Thanks. That's the kind of information I was looking for.


----------



## kitten_Val

iridehorses said:


> Avoid: Buffalo, Double T, *any saddle made in Asia or Mexico.*


_I believe_, my Alamo was assembled in Mexico (with parts made in US). It's not cheap though and as comfortable as one can think off. The quality is very good too. 

To the OP, stay away from western Wintec. I had an accident with it as well as friend of mine. So will NEVER go for one. And as already mentioned all those cheap no-brand leather saddles and anything Circle * (except Circle Y, which is a nice brand), King etc.


----------



## iridehorses

kitten_Val said:


> _I believe_, my Alamo was assembled in Mexico (with parts made in US). It's not cheap though and as comfortable as one can think off. The quality is very good too.


Val, made in Mexico with US parts is very different then a saddle that is made completely in Mexico. I meant no offense to your saddle as there are always exceptions but it takes a knowledgeable buyer to know what to look for, and it isn't just the way it feels but rather knowing the tree maker and how the leather was tanned.
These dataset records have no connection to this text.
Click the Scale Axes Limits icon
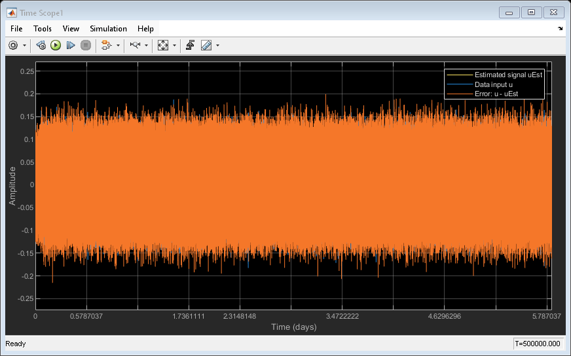Image resolution: width=571 pixels, height=356 pixels. coord(163,45)

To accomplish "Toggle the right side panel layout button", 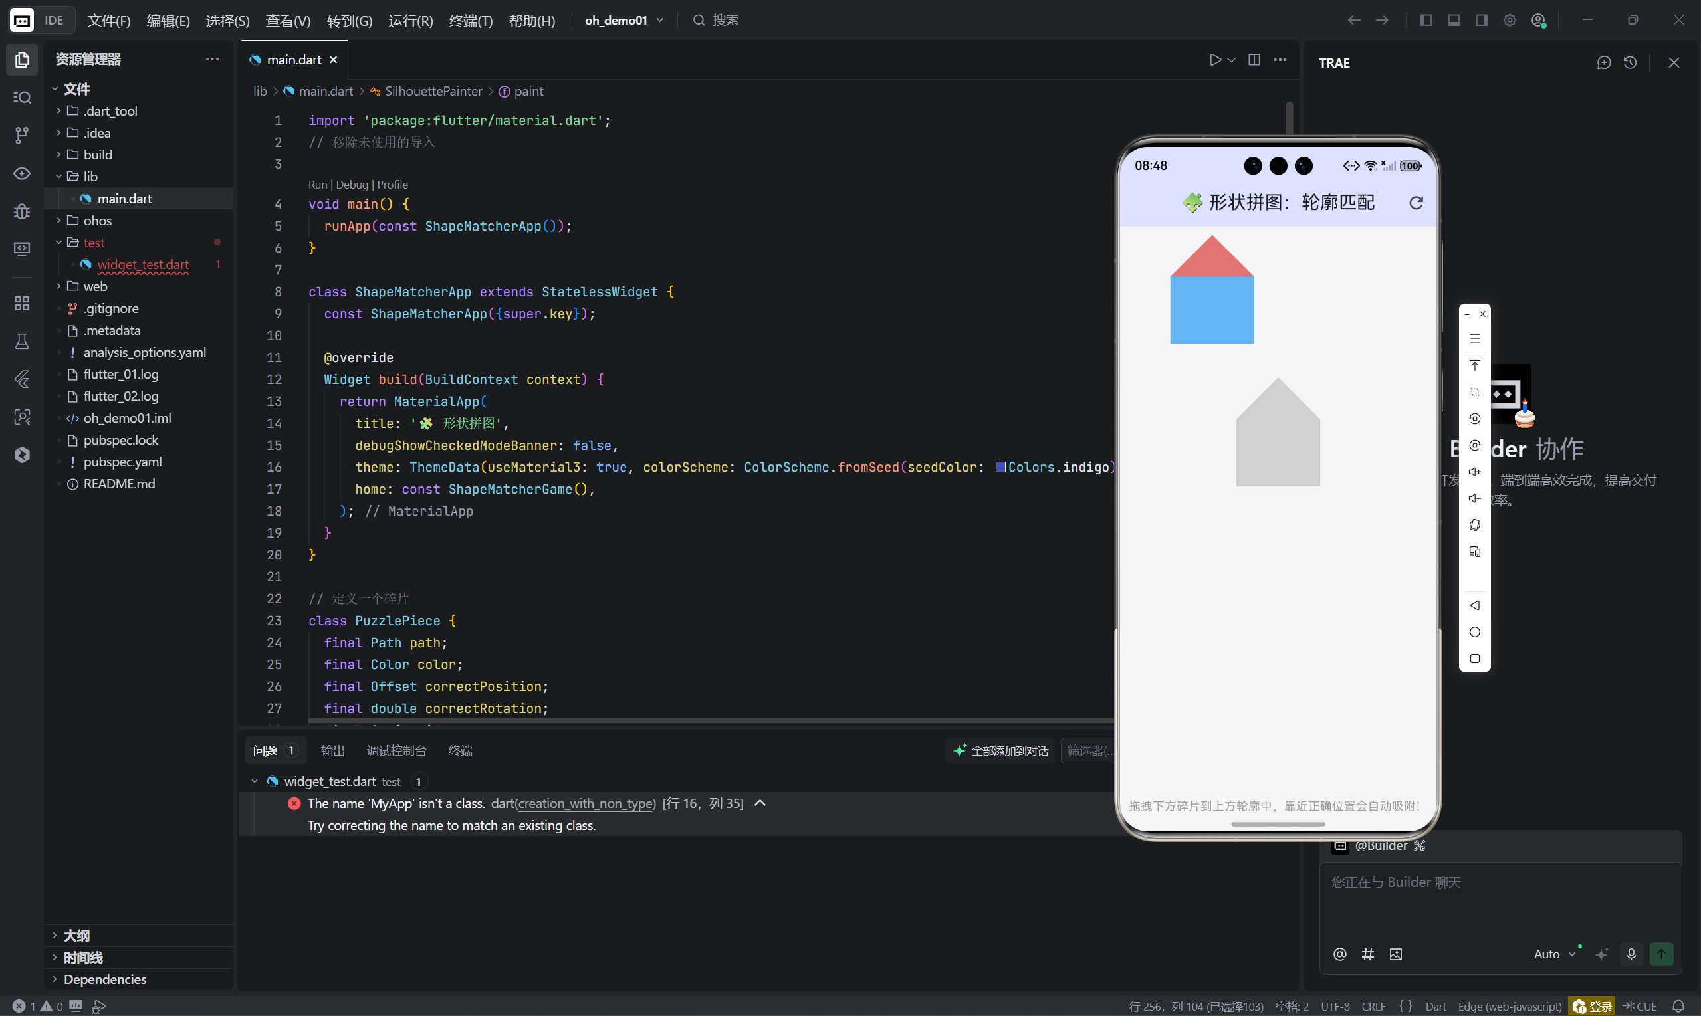I will click(x=1481, y=20).

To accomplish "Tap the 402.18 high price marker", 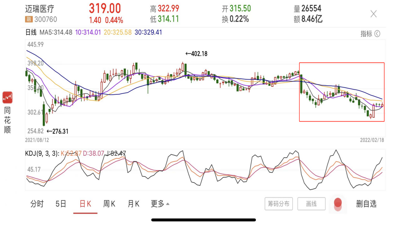I will tap(196, 54).
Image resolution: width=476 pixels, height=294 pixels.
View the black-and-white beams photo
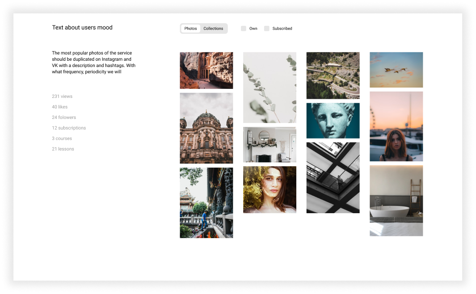pyautogui.click(x=333, y=177)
Some of the Corriente saddles are assembled in Mexico and they are exceptional saddles for the price.


----------



## kitten_Val

iridehorses said:


> Val, made in Mexico with US parts is very different then a saddle that is made completely in Mexico. I meant no offense to your saddle as there are always exceptions but it takes a knowledgeable buyer to know what to look for, and it isn't just the way it feels but rather knowing the tree maker and how the leather was tanned.
> 
> Some of the Corriente saddles are assembled in Mexico and they are exceptional saddles for the price.


I spent a month looking for the saddle after lots of research (on tree, leather, fit) and measurements, and that was the best one I found around that would fit both my horses and me (and still would be in my price range under $1K). So far I've been using it on trails, team penning, etc. for 3 years. I was not going after your comment in any way, I just brought up that there are great saddles assembled in Mexico. 

P.S. However I don't know about any great saddles made in Vietnam or India. Lol!


----------